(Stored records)
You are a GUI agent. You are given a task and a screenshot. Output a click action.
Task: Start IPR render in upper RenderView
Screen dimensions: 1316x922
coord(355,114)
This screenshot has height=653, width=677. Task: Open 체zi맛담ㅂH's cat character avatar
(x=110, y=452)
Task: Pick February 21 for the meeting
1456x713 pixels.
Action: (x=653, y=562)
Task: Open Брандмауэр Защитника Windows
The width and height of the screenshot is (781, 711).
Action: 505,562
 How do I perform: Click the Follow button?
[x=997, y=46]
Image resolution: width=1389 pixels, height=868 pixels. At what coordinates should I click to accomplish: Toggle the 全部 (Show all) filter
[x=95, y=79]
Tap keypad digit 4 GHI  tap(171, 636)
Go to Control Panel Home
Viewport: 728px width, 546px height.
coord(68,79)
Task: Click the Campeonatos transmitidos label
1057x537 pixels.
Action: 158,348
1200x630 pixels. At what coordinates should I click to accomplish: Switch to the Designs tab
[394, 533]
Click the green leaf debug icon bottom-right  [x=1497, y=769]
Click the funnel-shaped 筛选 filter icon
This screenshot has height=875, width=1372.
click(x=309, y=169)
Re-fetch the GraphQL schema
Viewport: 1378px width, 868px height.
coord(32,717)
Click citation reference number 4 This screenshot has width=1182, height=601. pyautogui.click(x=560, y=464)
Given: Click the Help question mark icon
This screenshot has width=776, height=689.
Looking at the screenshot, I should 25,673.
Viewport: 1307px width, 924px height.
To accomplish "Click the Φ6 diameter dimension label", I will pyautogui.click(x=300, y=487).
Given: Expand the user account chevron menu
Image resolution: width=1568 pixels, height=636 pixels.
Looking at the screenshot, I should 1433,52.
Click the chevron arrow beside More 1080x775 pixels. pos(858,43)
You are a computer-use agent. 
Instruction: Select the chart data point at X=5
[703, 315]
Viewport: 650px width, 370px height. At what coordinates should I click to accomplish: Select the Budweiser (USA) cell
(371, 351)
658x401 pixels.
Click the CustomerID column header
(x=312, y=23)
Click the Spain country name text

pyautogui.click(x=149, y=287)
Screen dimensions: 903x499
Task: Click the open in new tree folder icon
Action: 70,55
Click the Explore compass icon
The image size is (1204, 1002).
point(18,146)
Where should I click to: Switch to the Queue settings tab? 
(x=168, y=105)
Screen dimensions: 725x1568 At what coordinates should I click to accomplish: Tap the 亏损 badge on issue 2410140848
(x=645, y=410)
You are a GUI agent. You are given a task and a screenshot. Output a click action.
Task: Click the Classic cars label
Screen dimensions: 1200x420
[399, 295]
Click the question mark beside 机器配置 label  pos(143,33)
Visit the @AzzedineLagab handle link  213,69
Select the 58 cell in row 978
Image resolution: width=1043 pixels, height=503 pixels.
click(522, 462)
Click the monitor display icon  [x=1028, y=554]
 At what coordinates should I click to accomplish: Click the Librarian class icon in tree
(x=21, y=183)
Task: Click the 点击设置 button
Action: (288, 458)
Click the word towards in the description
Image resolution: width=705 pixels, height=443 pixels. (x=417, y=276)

> [Your task] Could you render every line of the records as a JSON list of strings, one string per line, leaving out blank lines?

> [Finished task]
[
  "You are a GUI agent. You are given a task and a screenshot. Output a click action.",
  "Task: Start IPR render in upper RenderView",
  "Screen dimensions: 1316x922",
  "coord(355,114)",
  "This screenshot has height=653, width=677. Task: Open 체zi맛담ㅂH's cat character avatar",
  "(x=110, y=452)",
  "Task: Pick February 21 for the meeting",
  "1456x713 pixels.",
  "Action: (x=653, y=562)",
  "Task: Open Брандмауэр Защитника Windows",
  "The width and height of the screenshot is (781, 711).",
  "Action: 505,562",
  " How do I perform: Click the Follow button?",
  "[x=997, y=46]",
  "Image resolution: width=1389 pixels, height=868 pixels. At what coordinates should I click to accomplish: Toggle the 全部 (Show all) filter",
  "[x=95, y=79]",
  "Tap keypad digit 4 GHI  tap(171, 636)",
  "Go to Control Panel Home",
  "Viewport: 728px width, 546px height.",
  "coord(68,79)",
  "Task: Click the Campeonatos transmitidos label",
  "1057x537 pixels.",
  "Action: 158,348",
  "1200x630 pixels. At what coordinates should I click to accomplish: Switch to the Designs tab",
  "[394, 533]",
  "Click the green leaf debug icon bottom-right  [x=1497, y=769]",
  "Click the funnel-shaped 筛选 filter icon",
  "This screenshot has height=875, width=1372.",
  "click(x=309, y=169)",
  "Re-fetch the GraphQL schema",
  "Viewport: 1378px width, 868px height.",
  "coord(32,717)",
  "Click citation reference number 4 This screenshot has width=1182, height=601. pyautogui.click(x=560, y=464)",
  "Given: Click the Help question mark icon",
  "This screenshot has width=776, height=689.",
  "Looking at the screenshot, I should 25,673.",
  "Viewport: 1307px width, 924px height.",
  "To accomplish \"Click the Φ6 diameter dimension label\", I will pyautogui.click(x=300, y=487).",
  "Given: Expand the user account chevron menu",
  "Image resolution: width=1568 pixels, height=636 pixels.",
  "Looking at the screenshot, I should 1433,52.",
  "Click the chevron arrow beside More 1080x775 pixels. pos(858,43)",
  "You are a computer-use agent. ",
  "Instruction: Select the chart data point at X=5",
  "[703, 315]",
  "Viewport: 650px width, 370px height. At what coordinates should I click to accomplish: Select the Budweiser (USA) cell",
  "(371, 351)",
  "658x401 pixels.",
  "Click the CustomerID column header",
  "(x=312, y=23)",
  "Click the Spain country name text",
  "pyautogui.click(x=149, y=287)",
  "Screen dimensions: 903x499",
  "Task: Click the open in new tree folder icon",
  "Action: 70,55",
  "Click the Explore compass icon",
  "The image size is (1204, 1002).",
  "point(18,146)",
  "Where should I click to: Switch to the Queue settings tab? ",
  "(x=168, y=105)",
  "Screen dimensions: 725x1568 At what coordinates should I click to accomplish: Tap the 亏损 badge on issue 2410140848",
  "(x=645, y=410)",
  "You are a GUI agent. You are given a task and a screenshot. Output a click action.",
  "Task: Click the Classic cars label",
  "Screen dimensions: 1200x420",
  "[399, 295]",
  "Click the question mark beside 机器配置 label  pos(143,33)",
  "Visit the @AzzedineLagab handle link  213,69",
  "Select the 58 cell in row 978",
  "Image resolution: width=1043 pixels, height=503 pixels.",
  "click(522, 462)",
  "Click the monitor display icon  [x=1028, y=554]",
  " At what coordinates should I click to accomplish: Click the Librarian class icon in tree",
  "(x=21, y=183)",
  "Task: Click the 点击设置 button",
  "Action: (288, 458)",
  "Click the word towards in the description",
  "Image resolution: width=705 pixels, height=443 pixels. (x=417, y=276)"
]